BTW, are you recompiling for each? I'm wondering if the issue is the compiler rather than the CLR or BCL.

Marc Gravell
I would also have preferred a compiler warning in this situation - then we would have caught it sooner - when I am talking about the "right" version, I meant the version, that the original developer intended.I only compile one version of the program, it is the same executable running on the different machines.
driis
There is clearly a right version of the interface implementation to pick here, and it's the "most derived" one.
Pavel Minaev
Most derived what? `IEnumerable<TValue>` vs `IEnumerable<KeyValuePair<TKey,TValue>>` - neither is "more derived". Arguably the one with fewer generic types is a better candidate, but I'd need to read the spec very carefully (or ask the oracle).
Marc Gravell
+2  A: 

CLR version 2.0.50727.1433 is .NET 2.0 SP1 whereas CLR version 2.0.50727.4927 includes .NET 3.5 SP1 (for reference, see the Version History of the CLR).

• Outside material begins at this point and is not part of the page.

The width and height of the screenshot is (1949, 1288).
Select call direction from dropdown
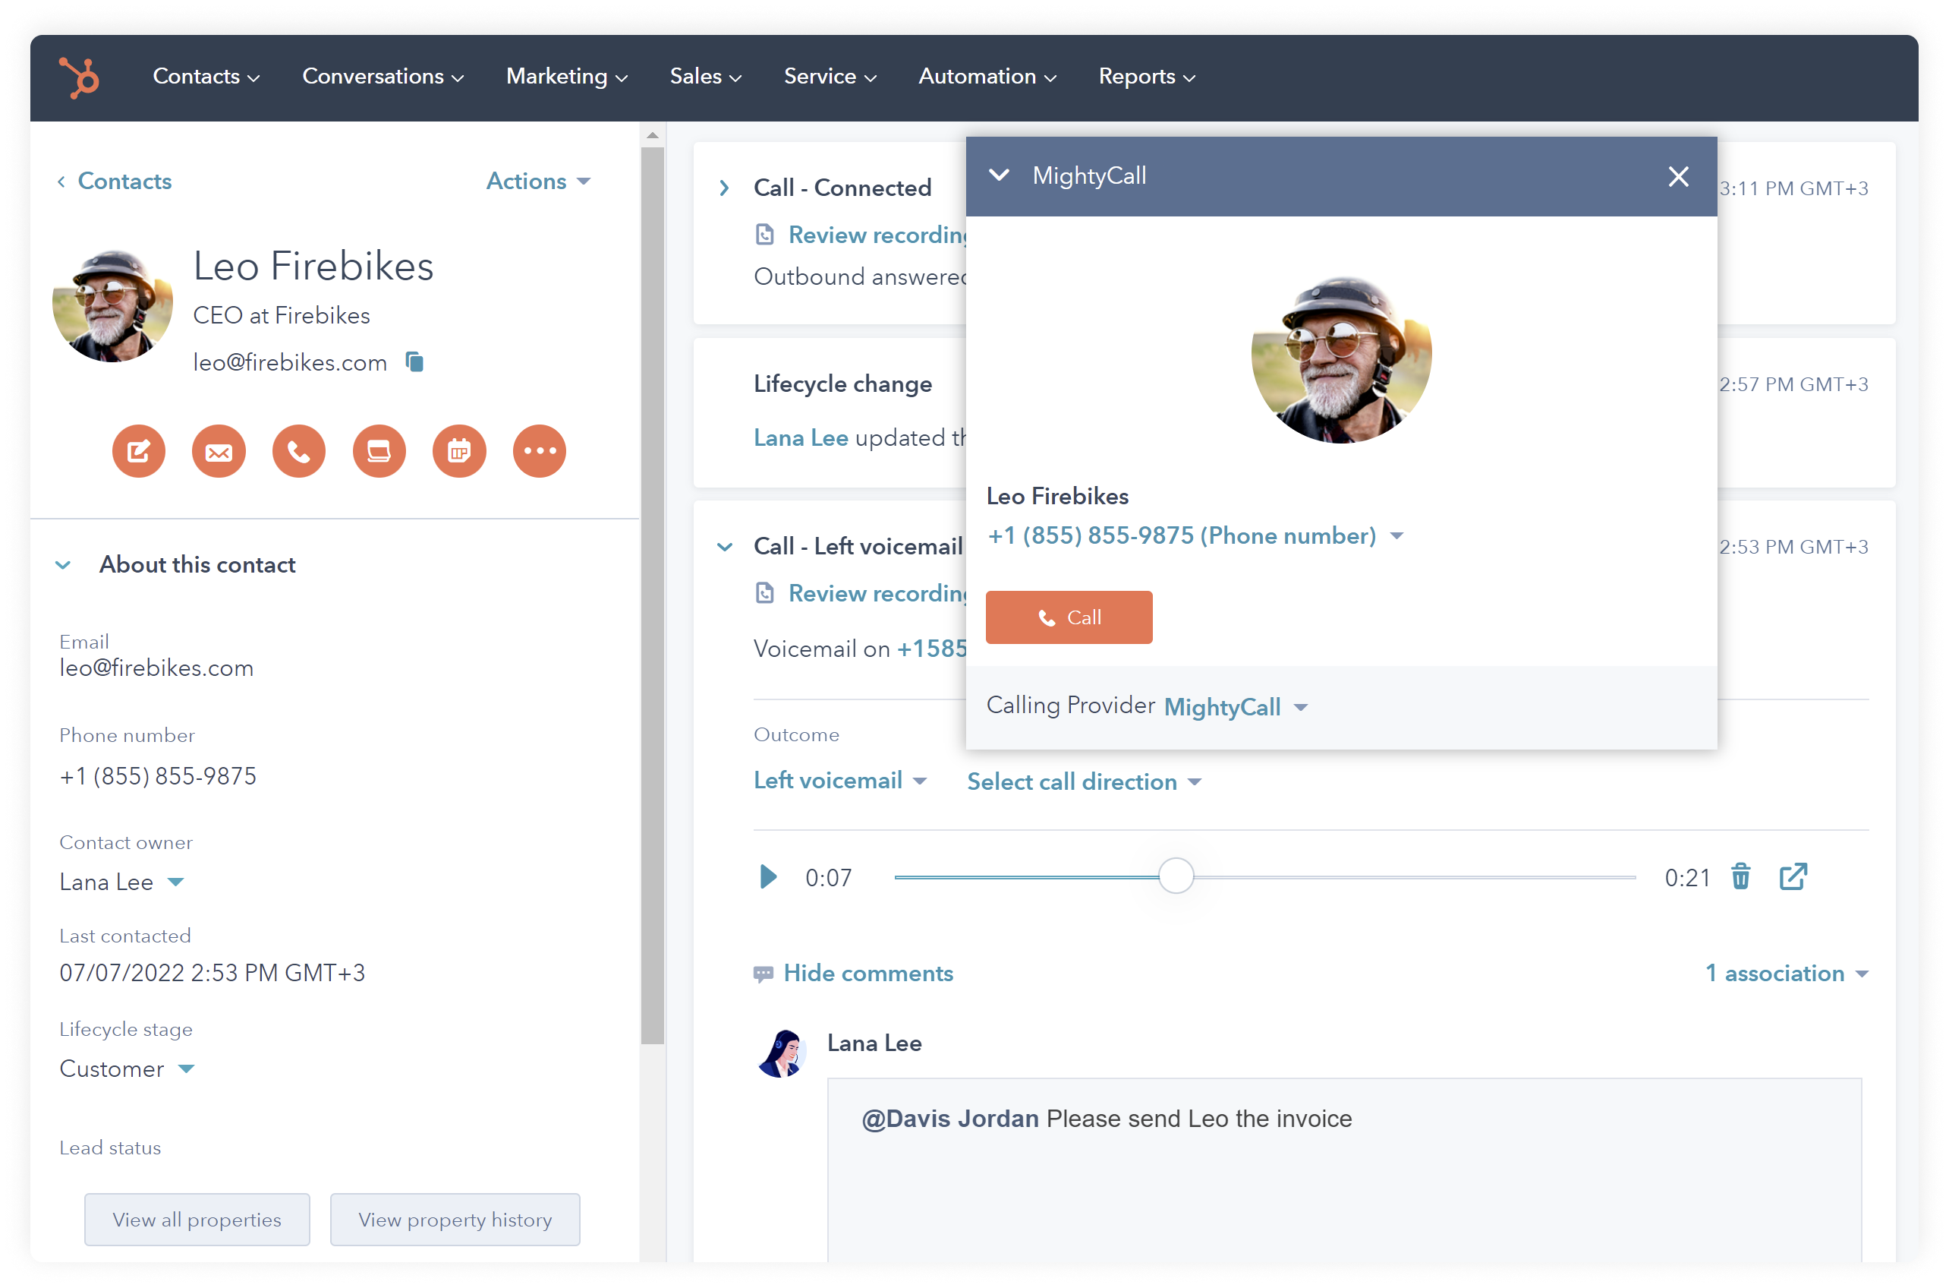click(x=1083, y=782)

The behavior of Enumerable.Cast changed from .NET 3.5 to .NET 3.5 SP1 as outlined here.

Jason
for explicit typed structs; the example above is an implicit typed class
Marc Gravell
The behavior was changed to fix the problem with value type casting, but that change itself changed behavior for reference types. See nobugz answer for an explanation.
Pavel Minaev
+3  A: 

I think the fix mentioned in the article that Jason linked to has something to do with your code working on later releases. I don't have access to the pre-SP1 version of Enumerable.Cast so it is a bit hard to guess.

One thing's for sure: once the code makes it into Enumerable.CastIterator() then it is guaranteed not to work in your case. That sets up an iterator to convert IEnumerable to IEnumerable<> and that iterator calls GetEnumerator() to initialize the iterator block. That can only call Dictionary.GetEnumerator(), not yours. Casting the KeyValuePair that this IEnumerable returns to Data will of course fail, as the exception tells you.

The current version of Enumerable.Cast() first tries to cast IEnumerable to IEnumerable<>. And that works. CastIterator() isn't used.

Hans Passant
Long story short, if you reimplement an interface, be sure to reimplement all "tied" members. In case of `IEnumerable<T>`, this means implementing both `IEnumerable<T>.GetEnumerator()`, and `IEnumerable.GetEnumerator()`.